Karakter seperti ini sejatinya telah dimiliki oleh kaum santri sejak awal mereka berada dalam suatu ruang religiusitas yang mengedepankan semangat kebersamaan di pesantren tempat mereka di didik. Perbedaan pendapat dalam fikih yang mereka pelajari dari Kiai/ustad menempa mereka menjadi seorang individu yang memahami, bahwa setiap perbedaan yang ada tidak untuk dipertentangkan melainkan suatu rahmat.

Kedua, spirit merespon situasi dan kondisi yang mengancam stabilitas, baik agama maupun negara. Seperti suburnya pandangan ekstrem dan radikal yang di usung oleh sebagian kelompok muslim. Di media sosial dan berbagai platform digital jamak diketemukan berita yang berisi informasi pengetahuan keagamaan yang melenceng jauh dari sumber aslinya.

Pada segmen ini jihad santri harus di aktualisasikan dalam bentuk verifikasi terhadap informasi pengetahuan keagamaan yang menyimpang tersebut. Selain untuk menjaga marwah agama juga untuk kepentingan bangsa dan negara. Sebab tidak jarang informasi keagamaan yang beredar menyudutkan kelompok lain yang tidak sepemahaman dan menuding negara Indonesia sebagai negara kafir dan sebagainya.

Santri hari ini selayaknya menggaungkan semangat saling menghargai dan saling mendengar antar berbagai kelompok tanpa mendiskreditkan satu kelompok dengan kelompok lain dengan tindakan menyalahkan pengetahuan kelompok lain dan membenarkan secara final pengetahuan dirinya sendiri.

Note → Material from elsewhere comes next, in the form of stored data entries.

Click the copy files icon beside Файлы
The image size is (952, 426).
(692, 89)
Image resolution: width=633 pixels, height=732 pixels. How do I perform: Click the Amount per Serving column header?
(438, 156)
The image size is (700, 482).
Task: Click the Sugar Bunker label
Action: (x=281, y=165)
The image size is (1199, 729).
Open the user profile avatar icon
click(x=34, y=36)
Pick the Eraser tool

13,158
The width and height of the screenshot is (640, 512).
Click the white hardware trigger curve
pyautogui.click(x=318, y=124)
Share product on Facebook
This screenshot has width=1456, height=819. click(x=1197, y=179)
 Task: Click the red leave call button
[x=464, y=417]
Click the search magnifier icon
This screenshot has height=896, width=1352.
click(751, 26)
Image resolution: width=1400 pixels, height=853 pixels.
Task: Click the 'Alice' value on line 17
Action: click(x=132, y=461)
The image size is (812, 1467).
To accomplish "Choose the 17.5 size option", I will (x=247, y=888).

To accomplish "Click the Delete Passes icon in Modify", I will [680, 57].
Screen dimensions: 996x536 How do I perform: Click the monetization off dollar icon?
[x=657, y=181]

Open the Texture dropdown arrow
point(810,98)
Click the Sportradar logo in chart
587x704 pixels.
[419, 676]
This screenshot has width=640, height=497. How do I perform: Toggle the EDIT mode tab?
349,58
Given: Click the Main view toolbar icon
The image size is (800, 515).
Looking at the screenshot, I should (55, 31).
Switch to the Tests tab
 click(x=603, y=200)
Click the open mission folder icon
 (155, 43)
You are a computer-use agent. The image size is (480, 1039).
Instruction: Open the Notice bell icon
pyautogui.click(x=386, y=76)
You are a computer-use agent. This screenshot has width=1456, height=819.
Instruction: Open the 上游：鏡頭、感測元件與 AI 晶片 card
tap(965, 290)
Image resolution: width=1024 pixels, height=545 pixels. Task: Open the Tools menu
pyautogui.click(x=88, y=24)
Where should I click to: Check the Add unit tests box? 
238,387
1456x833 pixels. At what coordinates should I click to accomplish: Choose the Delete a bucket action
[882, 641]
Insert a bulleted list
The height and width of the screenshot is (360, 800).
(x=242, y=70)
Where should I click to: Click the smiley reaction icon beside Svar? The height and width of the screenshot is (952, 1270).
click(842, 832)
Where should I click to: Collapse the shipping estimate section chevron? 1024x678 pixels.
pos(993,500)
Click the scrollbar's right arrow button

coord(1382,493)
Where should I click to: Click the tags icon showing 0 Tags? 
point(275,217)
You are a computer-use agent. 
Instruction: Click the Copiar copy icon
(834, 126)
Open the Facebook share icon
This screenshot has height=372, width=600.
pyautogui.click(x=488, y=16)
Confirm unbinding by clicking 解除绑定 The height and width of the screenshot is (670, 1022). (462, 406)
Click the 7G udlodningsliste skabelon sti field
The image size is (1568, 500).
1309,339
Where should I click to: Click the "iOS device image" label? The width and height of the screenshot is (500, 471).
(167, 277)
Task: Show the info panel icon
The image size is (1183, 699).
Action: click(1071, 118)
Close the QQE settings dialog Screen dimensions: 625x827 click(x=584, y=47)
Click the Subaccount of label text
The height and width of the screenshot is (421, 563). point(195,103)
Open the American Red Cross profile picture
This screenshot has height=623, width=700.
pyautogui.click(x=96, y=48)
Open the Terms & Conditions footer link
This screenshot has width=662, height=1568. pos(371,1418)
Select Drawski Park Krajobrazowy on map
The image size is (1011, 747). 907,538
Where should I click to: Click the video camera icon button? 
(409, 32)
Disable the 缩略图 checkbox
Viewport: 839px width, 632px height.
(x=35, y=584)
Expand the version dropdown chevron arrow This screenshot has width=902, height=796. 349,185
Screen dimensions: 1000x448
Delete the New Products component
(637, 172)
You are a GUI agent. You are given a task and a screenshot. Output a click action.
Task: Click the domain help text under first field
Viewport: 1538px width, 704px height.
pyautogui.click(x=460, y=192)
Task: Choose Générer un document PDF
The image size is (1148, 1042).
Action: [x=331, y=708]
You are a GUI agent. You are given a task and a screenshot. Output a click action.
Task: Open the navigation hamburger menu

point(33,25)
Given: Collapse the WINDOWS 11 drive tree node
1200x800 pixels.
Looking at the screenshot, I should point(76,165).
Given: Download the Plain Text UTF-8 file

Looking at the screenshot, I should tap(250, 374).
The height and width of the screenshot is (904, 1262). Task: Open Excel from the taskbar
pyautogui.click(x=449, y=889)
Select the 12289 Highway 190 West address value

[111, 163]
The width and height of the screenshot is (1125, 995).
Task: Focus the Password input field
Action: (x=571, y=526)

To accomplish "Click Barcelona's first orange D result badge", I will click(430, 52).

Perdamaian adalah misi penting untuk diperjuangkan oleh santri, sebab di antara tujuan syariat Islam (maqayid syariah) adalah menciptakan perdamaian di dunia. Jihad santri hari ini adalah menghimpun semangat persatuan dalam ikatan nasionalisme yang menghubungkan semua kelompok dalam satu ikatan yang berkeadilan.

Dua hal di atas, merupakan pemaknaan jihad yang tepat untuk saat ini. Adu domba yang menggiring keretakan ikatan nasionalisme adalah suatu kesalahan. Agama, suku dan perbedaan apapun tidak bisa dijadikan alasan atau dalil melakukan kekerasan. Agama Islam melarang umatnya melakukan tindakan kekerasan yang tidak manusia. Karenanya, kalau ada kelompok muslim yang provokatif dan menyulut api permusuhan mereka justru menjadi perusak agama dan menodai agama Islam itu sendiri.